The Children’s Bach

Helen Garner

by Gabrielle McClellan

“Here’s your scandal,” announces Athena, the mother of two at the center of Helen Garner’s novel The Children’s Bach. At 160 pages, Garner’s second novel is a slim, scandalous little minx. First published in 1984 in her native Australia, the novel—a “beautiful” and “bewitching” piece of fiction, as one Australian magazine put it in 1985—is now available for the first time in the United States.

The Children’s Bach opens with Dexter Fox, husband of Athena and father of Arthur and Billy, and his strange fondness for a family photo stuck to the kitchen wall. It is not his family, but that of poet Alfred Tennyson. If the photo falls, “someone saves it, someone sticks it back.” And so Garner’s novel begins with a lopsided domesticity: this is a novel about family, but not family in any familiar sense of the word. And, as Athena says, this is a story rife with scandal.

Garner’s rise to fame following the publication of her first novel Monkey Grip in 1977 is also touched by scandal. The novel, about a woman and her heroin-addicted lover, draws from the writer’s own life; in fact, you can read the story in her own diaries, which she also published. In 1984, Garner published her second novel, The Children’s Bach, following her separation from her husband, with whom she shares two children. This novel’s focus on a family’s unraveling after an old friend’s unexpected arrival similarly seems to echo the circumstances of her life.

By page twenty or thirty, I began to think that The Children’s Bach would not have a single protagonist. The narrator shifts between Dexter, Athena, and Elizabeth (the old friend), and Elizabeth’s younger sister, Vicki. Brought together after their mother’s death, Elizabeth and Vicki are wrapped into the Fox family after a chance encounter with Dexter. Vicki, tired of her hippy sister’s unpredictable lifestyle, abruptly goes to live at the Fox house. Elizabeth, meanwhile, contrasts with the Fox’s domesticity—sexually liberated and childless, she is seemingly everything that Dexter and Athena are not.

In her diaries Garner describes her own prose as “domestic,” but it is full of spiky, startling details: a warm description of a house, for example, is interrupted by a jolting conversational exchange. Vicki returns from a walk with Billy, the youngest Fox child, who has a developmental disability. Entering the kitchen, she strikes up a morbid conversation with Athena.

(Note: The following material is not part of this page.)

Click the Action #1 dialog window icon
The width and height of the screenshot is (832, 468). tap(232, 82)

‘There was a big truck,’ said Vicki. ‘And I thought, I could push him under it. Do you ever, have you ever—’

‘Of course,’ said Athena. ‘Hundreds of times.’

Family life is a tug-of-war with bursts of the macabre. The novel shifts between unsettling moments, times when you clutch the page, perhaps fuming a little, and times when you chuckle at the idiosyncrasies of its characters. Dexter’s “disgusting” chewing, Elizabeth’s shoplifting addiction, and Billy wetting the bed, keep the bemusement going amidst a tale of stormy family life.

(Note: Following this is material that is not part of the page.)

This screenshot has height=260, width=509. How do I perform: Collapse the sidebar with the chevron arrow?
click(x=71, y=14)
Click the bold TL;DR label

I often wondered if this was Athena’s novel. It is Athena who plays children’s Bach: too unskilled to master the composer, she fills the house with music “riddled with mistakes, like a piece of cheese.” But the novel is just as much about Dexter, who dabbles in pathetic and at times despicable acts. And Elizabeth and Vicki are not merely outsiders looking in, occasionally breaking things, but two women seeking peace in their own messy lives.

Describing the photo of the Tennyson family, Garner invokes the “awkward paws” of the poet, the “gaunt” look of his wife, and how their boy, “turned towards the drama of his parents’ faces,” is nevertheless “separate from the group.” This, she seems to be suggesting, is how we should envision the Fox family—the fun of the novel is bracing for each character’s private thoughts and outrageous actions.

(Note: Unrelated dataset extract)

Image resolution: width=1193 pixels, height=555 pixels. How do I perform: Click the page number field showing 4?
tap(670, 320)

Infidelity, bodily fluids, and absurd parenting abound, everything mixed with the hopelessness of love, death, and discontent. Everyone knows that so many things are wrong, but they are humanly unwilling to address them. The Children’s Bach cannot have a single protagonist because no one wants the limelight. In one way or another each character indulges their own demons, but in the end everyone returns home.